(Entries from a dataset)
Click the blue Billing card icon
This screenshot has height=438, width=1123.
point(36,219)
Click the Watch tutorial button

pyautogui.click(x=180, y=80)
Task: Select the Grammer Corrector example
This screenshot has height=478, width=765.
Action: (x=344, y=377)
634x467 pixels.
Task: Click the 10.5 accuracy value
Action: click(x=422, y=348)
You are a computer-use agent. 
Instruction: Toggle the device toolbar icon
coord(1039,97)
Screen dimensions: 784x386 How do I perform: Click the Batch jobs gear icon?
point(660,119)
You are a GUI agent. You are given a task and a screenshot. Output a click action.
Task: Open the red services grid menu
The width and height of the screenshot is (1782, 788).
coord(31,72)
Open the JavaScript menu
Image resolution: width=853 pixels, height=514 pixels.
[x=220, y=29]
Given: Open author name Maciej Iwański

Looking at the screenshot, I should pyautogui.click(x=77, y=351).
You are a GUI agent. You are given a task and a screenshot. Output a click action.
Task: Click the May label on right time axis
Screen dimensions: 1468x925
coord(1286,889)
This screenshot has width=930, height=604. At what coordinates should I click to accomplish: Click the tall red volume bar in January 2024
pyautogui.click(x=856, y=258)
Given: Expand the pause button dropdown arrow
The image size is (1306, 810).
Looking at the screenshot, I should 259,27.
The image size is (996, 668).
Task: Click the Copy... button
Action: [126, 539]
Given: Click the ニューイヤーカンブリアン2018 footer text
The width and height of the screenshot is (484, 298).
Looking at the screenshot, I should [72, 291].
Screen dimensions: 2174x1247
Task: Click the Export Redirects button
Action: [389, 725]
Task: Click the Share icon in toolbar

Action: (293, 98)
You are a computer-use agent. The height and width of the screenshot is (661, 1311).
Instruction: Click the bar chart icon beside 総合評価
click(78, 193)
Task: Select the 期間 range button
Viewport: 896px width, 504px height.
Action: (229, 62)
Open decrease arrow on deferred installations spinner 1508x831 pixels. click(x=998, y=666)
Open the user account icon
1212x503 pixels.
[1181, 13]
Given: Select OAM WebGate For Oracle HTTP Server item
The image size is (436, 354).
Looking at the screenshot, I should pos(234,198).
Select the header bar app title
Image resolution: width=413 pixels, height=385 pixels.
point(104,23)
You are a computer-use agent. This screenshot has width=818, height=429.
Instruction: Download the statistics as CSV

## [The request]
Transcribe the stretch from the start of the entries through the line containing "Action: (293, 98)", reproducing every line precisely.

## [Reply to the exercise]
Click the blue Billing card icon
This screenshot has height=438, width=1123.
point(36,219)
Click the Watch tutorial button

pyautogui.click(x=180, y=80)
Task: Select the Grammer Corrector example
This screenshot has height=478, width=765.
Action: (x=344, y=377)
634x467 pixels.
Task: Click the 10.5 accuracy value
Action: click(x=422, y=348)
You are a computer-use agent. 
Instruction: Toggle the device toolbar icon
coord(1039,97)
Screen dimensions: 784x386 How do I perform: Click the Batch jobs gear icon?
point(660,119)
You are a GUI agent. You are given a task and a screenshot. Output a click action.
Task: Open the red services grid menu
The width and height of the screenshot is (1782, 788).
coord(31,72)
Open the JavaScript menu
Image resolution: width=853 pixels, height=514 pixels.
[x=220, y=29]
Given: Open author name Maciej Iwański

Looking at the screenshot, I should pyautogui.click(x=77, y=351).
You are a GUI agent. You are given a task and a screenshot. Output a click action.
Task: Click the May label on right time axis
Screen dimensions: 1468x925
coord(1286,889)
This screenshot has width=930, height=604. At what coordinates should I click to accomplish: Click the tall red volume bar in January 2024
pyautogui.click(x=856, y=258)
Given: Expand the pause button dropdown arrow
The image size is (1306, 810).
Looking at the screenshot, I should 259,27.
The image size is (996, 668).
Task: Click the Copy... button
Action: [126, 539]
Given: Click the ニューイヤーカンブリアン2018 footer text
The width and height of the screenshot is (484, 298).
Looking at the screenshot, I should [72, 291].
Screen dimensions: 2174x1247
Task: Click the Export Redirects button
Action: [389, 725]
Task: Click the Share icon in toolbar

Action: (293, 98)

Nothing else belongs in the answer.